Exercise goal: Can you format all of the data below as a JSON list of strings, one string per line, with blank lines omitted?

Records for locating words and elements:
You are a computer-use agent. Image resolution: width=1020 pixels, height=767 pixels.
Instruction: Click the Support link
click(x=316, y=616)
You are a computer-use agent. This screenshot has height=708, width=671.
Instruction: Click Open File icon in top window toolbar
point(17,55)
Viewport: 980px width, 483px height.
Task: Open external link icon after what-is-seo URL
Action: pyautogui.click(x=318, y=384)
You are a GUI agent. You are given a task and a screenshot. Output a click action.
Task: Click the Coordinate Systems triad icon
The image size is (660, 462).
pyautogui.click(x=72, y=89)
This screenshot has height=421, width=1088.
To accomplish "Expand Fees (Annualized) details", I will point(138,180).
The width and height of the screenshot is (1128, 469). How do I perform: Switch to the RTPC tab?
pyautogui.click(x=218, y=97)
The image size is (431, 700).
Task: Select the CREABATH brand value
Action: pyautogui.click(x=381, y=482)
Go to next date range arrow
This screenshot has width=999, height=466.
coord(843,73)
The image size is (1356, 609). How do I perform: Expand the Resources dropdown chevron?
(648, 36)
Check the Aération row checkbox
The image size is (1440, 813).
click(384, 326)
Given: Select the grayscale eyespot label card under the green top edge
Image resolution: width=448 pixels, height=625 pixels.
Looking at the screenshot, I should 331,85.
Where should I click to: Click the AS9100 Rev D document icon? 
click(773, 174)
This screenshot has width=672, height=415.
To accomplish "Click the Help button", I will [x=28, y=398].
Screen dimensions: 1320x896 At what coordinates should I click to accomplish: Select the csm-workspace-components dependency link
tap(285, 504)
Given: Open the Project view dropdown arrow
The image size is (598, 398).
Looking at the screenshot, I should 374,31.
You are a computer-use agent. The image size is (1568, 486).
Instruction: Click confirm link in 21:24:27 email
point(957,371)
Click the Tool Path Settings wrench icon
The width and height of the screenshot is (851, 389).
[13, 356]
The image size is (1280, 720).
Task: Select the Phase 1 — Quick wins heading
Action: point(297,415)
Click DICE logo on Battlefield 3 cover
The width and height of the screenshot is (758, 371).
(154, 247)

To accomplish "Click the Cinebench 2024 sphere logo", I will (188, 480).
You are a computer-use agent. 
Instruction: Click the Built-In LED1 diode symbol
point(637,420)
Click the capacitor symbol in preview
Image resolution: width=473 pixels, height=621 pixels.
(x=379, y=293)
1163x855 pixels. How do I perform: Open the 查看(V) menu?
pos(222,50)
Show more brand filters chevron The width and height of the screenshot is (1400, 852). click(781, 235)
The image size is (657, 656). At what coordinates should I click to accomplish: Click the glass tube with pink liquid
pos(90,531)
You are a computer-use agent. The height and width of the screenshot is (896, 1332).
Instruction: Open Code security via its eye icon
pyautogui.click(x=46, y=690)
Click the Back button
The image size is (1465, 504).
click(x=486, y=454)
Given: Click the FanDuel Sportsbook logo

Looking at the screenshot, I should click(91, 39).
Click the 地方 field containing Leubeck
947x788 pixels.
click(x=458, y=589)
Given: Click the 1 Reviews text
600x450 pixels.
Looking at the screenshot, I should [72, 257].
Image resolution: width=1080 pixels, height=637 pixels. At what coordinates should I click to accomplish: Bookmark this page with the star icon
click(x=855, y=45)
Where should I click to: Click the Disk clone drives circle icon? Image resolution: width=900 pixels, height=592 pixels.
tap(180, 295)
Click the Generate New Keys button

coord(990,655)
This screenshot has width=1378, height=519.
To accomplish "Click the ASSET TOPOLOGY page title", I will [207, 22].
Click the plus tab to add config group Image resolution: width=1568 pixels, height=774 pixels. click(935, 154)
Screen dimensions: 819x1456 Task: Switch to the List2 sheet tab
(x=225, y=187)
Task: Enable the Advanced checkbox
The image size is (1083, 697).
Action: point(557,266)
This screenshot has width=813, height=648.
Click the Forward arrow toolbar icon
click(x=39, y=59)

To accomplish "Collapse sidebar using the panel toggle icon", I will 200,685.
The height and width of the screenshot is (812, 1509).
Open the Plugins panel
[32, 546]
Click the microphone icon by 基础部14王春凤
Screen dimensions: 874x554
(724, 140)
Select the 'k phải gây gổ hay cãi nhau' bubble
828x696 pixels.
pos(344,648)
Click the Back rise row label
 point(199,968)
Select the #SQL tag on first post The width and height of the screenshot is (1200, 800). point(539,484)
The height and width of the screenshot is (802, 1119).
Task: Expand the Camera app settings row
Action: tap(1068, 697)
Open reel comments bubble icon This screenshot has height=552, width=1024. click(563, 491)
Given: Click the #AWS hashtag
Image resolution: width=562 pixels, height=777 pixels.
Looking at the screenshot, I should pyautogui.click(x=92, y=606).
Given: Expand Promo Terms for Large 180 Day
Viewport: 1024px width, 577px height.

Output of the task:
[
  "You are a computer-use agent. Image resolution: width=1020 pixels, height=767 pixels.",
  "Instruction: Click the Support link",
  "click(x=316, y=616)",
  "You are a computer-use agent. This screenshot has height=708, width=671.",
  "Instruction: Click Open File icon in top window toolbar",
  "point(17,55)",
  "Viewport: 980px width, 483px height.",
  "Task: Open external link icon after what-is-seo URL",
  "Action: pyautogui.click(x=318, y=384)",
  "You are a GUI agent. You are given a task and a screenshot. Output a click action.",
  "Task: Click the Coordinate Systems triad icon",
  "The image size is (660, 462).",
  "pyautogui.click(x=72, y=89)",
  "This screenshot has height=421, width=1088.",
  "To accomplish \"Expand Fees (Annualized) details\", I will point(138,180).",
  "The width and height of the screenshot is (1128, 469). How do I perform: Switch to the RTPC tab?",
  "pyautogui.click(x=218, y=97)",
  "The image size is (431, 700).",
  "Task: Select the CREABATH brand value",
  "Action: pyautogui.click(x=381, y=482)",
  "Go to next date range arrow",
  "This screenshot has width=999, height=466.",
  "coord(843,73)",
  "The image size is (1356, 609). How do I perform: Expand the Resources dropdown chevron?",
  "(648, 36)",
  "Check the Aération row checkbox",
  "The image size is (1440, 813).",
  "click(384, 326)",
  "Given: Select the grayscale eyespot label card under the green top edge",
  "Image resolution: width=448 pixels, height=625 pixels.",
  "Looking at the screenshot, I should 331,85.",
  "Where should I click to: Click the AS9100 Rev D document icon? ",
  "click(773, 174)",
  "This screenshot has width=672, height=415.",
  "To accomplish \"Click the Help button\", I will [x=28, y=398].",
  "Screen dimensions: 1320x896 At what coordinates should I click to accomplish: Select the csm-workspace-components dependency link",
  "tap(285, 504)",
  "Given: Open the Project view dropdown arrow",
  "The image size is (598, 398).",
  "Looking at the screenshot, I should 374,31.",
  "You are a computer-use agent. The image size is (1568, 486).",
  "Instruction: Click confirm link in 21:24:27 email",
  "point(957,371)",
  "Click the Tool Path Settings wrench icon",
  "The width and height of the screenshot is (851, 389).",
  "[13, 356]",
  "The image size is (1280, 720).",
  "Task: Select the Phase 1 — Quick wins heading",
  "Action: point(297,415)",
  "Click DICE logo on Battlefield 3 cover",
  "The width and height of the screenshot is (758, 371).",
  "(154, 247)",
  "To accomplish \"Click the Cinebench 2024 sphere logo\", I will (188, 480).",
  "You are a computer-use agent. ",
  "Instruction: Click the Built-In LED1 diode symbol",
  "point(637,420)",
  "Click the capacitor symbol in preview",
  "Image resolution: width=473 pixels, height=621 pixels.",
  "(x=379, y=293)",
  "1163x855 pixels. How do I perform: Open the 查看(V) menu?",
  "pos(222,50)",
  "Show more brand filters chevron The width and height of the screenshot is (1400, 852). click(781, 235)",
  "The image size is (657, 656). At what coordinates should I click to accomplish: Click the glass tube with pink liquid",
  "pos(90,531)",
  "You are a computer-use agent. The height and width of the screenshot is (896, 1332).",
  "Instruction: Open Code security via its eye icon",
  "pyautogui.click(x=46, y=690)",
  "Click the Back button",
  "The image size is (1465, 504).",
  "click(x=486, y=454)",
  "Given: Click the FanDuel Sportsbook logo",
  "Looking at the screenshot, I should click(91, 39).",
  "Click the 地方 field containing Leubeck",
  "947x788 pixels.",
  "click(x=458, y=589)",
  "Given: Click the 1 Reviews text",
  "600x450 pixels.",
  "Looking at the screenshot, I should [72, 257].",
  "Image resolution: width=1080 pixels, height=637 pixels. At what coordinates should I click to accomplish: Bookmark this page with the star icon",
  "click(x=855, y=45)",
  "Where should I click to: Click the Disk clone drives circle icon? Image resolution: width=900 pixels, height=592 pixels.",
  "tap(180, 295)",
  "Click the Generate New Keys button",
  "coord(990,655)",
  "This screenshot has width=1378, height=519.",
  "To accomplish \"Click the ASSET TOPOLOGY page title\", I will [207, 22].",
  "Click the plus tab to add config group Image resolution: width=1568 pixels, height=774 pixels. click(935, 154)",
  "Screen dimensions: 819x1456 Task: Switch to the List2 sheet tab",
  "(x=225, y=187)",
  "Task: Enable the Advanced checkbox",
  "The image size is (1083, 697).",
  "Action: point(557,266)",
  "This screenshot has width=813, height=648.",
  "Click the Forward arrow toolbar icon",
  "click(x=39, y=59)",
  "To accomplish \"Collapse sidebar using the panel toggle icon\", I will 200,685.",
  "The height and width of the screenshot is (812, 1509).",
  "Open the Plugins panel",
  "[32, 546]",
  "Click the microphone icon by 基础部14王春凤",
  "Screen dimensions: 874x554",
  "(724, 140)",
  "Select the 'k phải gây gổ hay cãi nhau' bubble",
  "828x696 pixels.",
  "pos(344,648)",
  "Click the Back rise row label",
  " point(199,968)",
  "Select the #SQL tag on first post The width and height of the screenshot is (1200, 800). point(539,484)",
  "The height and width of the screenshot is (802, 1119).",
  "Task: Expand the Camera app settings row",
  "Action: tap(1068, 697)",
  "Open reel comments bubble icon This screenshot has height=552, width=1024. click(563, 491)",
  "Given: Click the #AWS hashtag",
  "Image resolution: width=562 pixels, height=777 pixels.",
  "Looking at the screenshot, I should pyautogui.click(x=92, y=606).",
  "Given: Expand Promo Terms for Large 180 Day",
  "Viewport: 1024px width, 577px height."
]